Parenting By Parsha: Bamidbar

This week we begin the book of Bamidbar. Literally translated, the title of this book is ‘In the Wilderness,’ but the English name somehow ended up as Numbers. Actually, though, that’s not too surprising. The very first chapter of the book of Numbers is quite simply that — a list of numbers. It’s basically a census-taking of sorts. “…on the first day of the second month they [called together] the whole community, who were registered by the clans of their ancestral houses—the names of those aged twenty years and over being listed head by head,” says Numbers 1:18, going on to tell us how many there were in each tribe. No rounding up, either — the text takes care to count each person. 

It also takes care to name all of the heads of households. “From Judah, Nahshon son of Amminadab,” says Numbers 1:7, and then, “From Issachar, Nethanel son of Zuar.” in Numbers 1:8. And so on and so forth. 

I read this list of names and the numbers of tribesmen (because they are, after all, only counting the men) while trying to avoid the news out of Israel. I say trying, because I have been largely unsuccessful at not reading the news. What’s the point of avoiding, really, anyway? It’s all I’m thinking about, whether I’m scrolling or not. 

As I read the biblical text alongside the text of news outlets and memes, they seem to echo one another in an eerie way. Is it a coincidence that we begin the book about wandering deep in the wilderness when we are, in fact, about as deep into this wilderness of hatred as we’ve been in a while? Is it a coincidence that the text focuses on who our leaders are, and how many of us should be counted, as the news media numbers the injured and focuses on the responsibilities of our leadership? 

Maybe. If it is a fluke, though, it’s a nice little reminder that these things count. It matters who is in charge. It matters how many people are counted. The people of each tribe mattered enough to be remembered by us, all these years later. 

I can’t help but wonder if we’ll remember the names that are recounted now a year from now, or if they will fade into the collective consciousness of a region that is already so traumatized. 

All of this was swimming in my mind this morning as I held my toddler tight to me. I think he senses that his Ima and I are off-kilter this week, more stressed than usual. His naps have been uneasy, and he’s woken up a few times during the night. That almost never happens anymore. The energy in our home is heavy, and I’m sure he can tell — even if he doesn’t know quite why. 
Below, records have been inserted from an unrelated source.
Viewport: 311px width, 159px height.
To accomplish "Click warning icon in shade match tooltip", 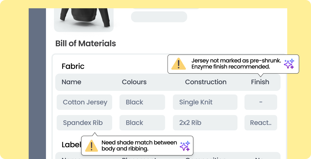I will 91,145.
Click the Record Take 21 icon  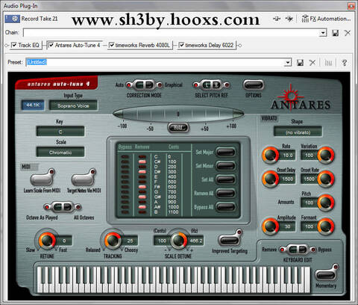(x=13, y=19)
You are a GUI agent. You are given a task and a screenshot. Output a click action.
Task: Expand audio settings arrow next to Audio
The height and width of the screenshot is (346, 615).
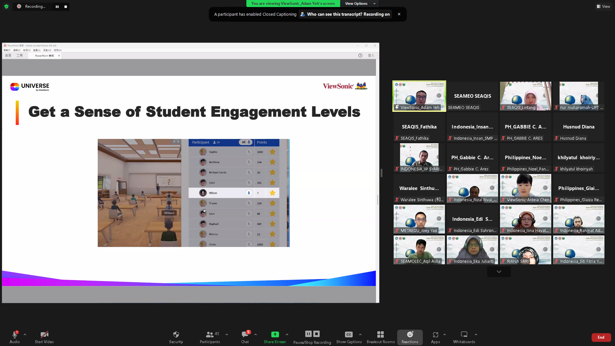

I’m holding him more closely for so many reasons.

Looking at this little person is, for me, like looking at a miracle. No matter how many times I think about it, it just doesn’t make sense that this opinionated, strong, funny, full-fledged human grew from nothingness in my womb. When times get rough, the smell of his hair is enough to remind me that there’s goodness in the world. 

I also hold him because my heart aches for the parents who can’t protect their babies today. For the parents who are in bomb shelters, for the parents who don’t have shelters and are watching their homes become rubble, for the parents whose grown boys are in peril. 

I hold him because my family (and my friends-who-are-family) are in Israel and I’m afraid of the physical and emotional fallout this will have for them. Because I’m afraid for the people who, by a different twist of fate, could have been my family and friends. Holding my baby is all I can do to keep the pieces in me from falling apart, even as the world around us seems to crumble. 

I want to protect my kiddo from everything. I don’t want him to know that there are people whose civil and human rights are taken away, or that there are children running from bombs. I don’t want him to know about cruelty and pain and violence. I just want to celebrate that he can say tractor now, and that he has the best fashion sense in the house. The thing is, though, that the world has both things in it — the celebrations and the pain. How do we hold space for both in one overflowing heart? 

I don’t know the answers to any of this. All I know is that what I believe the Torah is teaching us this week, as we wander farther into the wilderness, is that who shows up counts. That leadership counts. That we, the people who are traveling together, count. In the end, it’s about the people. I’ll try to remember that as we move forward into this terrifying moment together.